** CONSIGNE **
Reprenez le texte sur la Géorgie et la Moldavie après sa dernière phrase et poursuivez-le.

** EXTRAIT DU DOCUMENT **
+ + +

La Géorgie et la Moldavie tiraillées entre l’Est et l’Ouest

En Géorgie (4 millions d’habitants) ce week-end les électeurs ont donné une majorité de 53% au parti prorusse Rêve géorgien laissant un peu dépités les minoritaires plutôt proeuropéens.

En Moldavie (3 millions d’habitants) le week-end dernier, un référendum sur l’Union européenne (UE) a abouti à une courte majorité en faveur de l’adhésion de 50,43%.

Dans les deux pays la tradition démocratique est assez récente et on peut facilement imaginer que le processus électoral n’a pas été d’une parfaite objectivité. L’influence russe est aussi évidente, en Géorgie comme en Moldavie qui toutes deux, non seulement partagent une frontière avec la Russie mais ont une partie de leur territoire occupé par la Russie. Ces deux pays firent partie de l’Union soviétique et Moscou voit d’un mauvais œil leur éventuel rapprochement avec l’UE. C’est pour rappeler fermement sa position que Moscou a déployé son armée dans deux provinces de Géorgie par suite de la guerre éclair de 2008 et n’a jamais lâché son occupation de la Transnistrie depuis son intervention militaire dans cette partie de la Moldavie en 1992.

+ + +

** EXTRAIT DE DONNÉES **
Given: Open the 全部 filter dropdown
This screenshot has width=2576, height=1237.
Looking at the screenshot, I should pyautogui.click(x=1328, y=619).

+ + +

** RÉSULTAT **
Comme l’Ukraine, ces deux ex-Républiques soviétiques restent tiraillées entre l’Est et l’Ouest. Même si ces élections ont sans doute été entachées de fraude celle-ci n’a certainement pas fondamentalement changé le fait que les populations sont sérieusement divisées sur le sujet et quelle que soit l’orientation qui sera prise par ces pays elle montera la moitié de la population contre l’autre.

L’UE peut aussi se poser légitimement la question de son intérêt à intégrer un jour ces pays comme le souhaite une partie de leurs peuples. Mis à part une espèce de victoire « morale » sur la Russie qui a succédé à l’ennemi soviétique, l’adhésion de la Moldavie et de la Géorgie est une mine de difficultés (et de coûts substantiels) à venir. Faire adhérer des pays occupés par une armée étrangère est déjà arrivé avec l’intégration en 2003 de Chypre occupée par la Turquie. Est-ce une raison pour renouveler l’erreur qui est d’ailleurs en contradiction avec les règles de l’Union qui requièrent des « institutions stables » avant l’adhésion ? Difficile de plaider la stabilité quand des pays sont occupés par la Russie. Au-delà, les intérêts européens commerciaux, industriels ou financiers que rapporteraient leur adhésion sont difficiles à identifier.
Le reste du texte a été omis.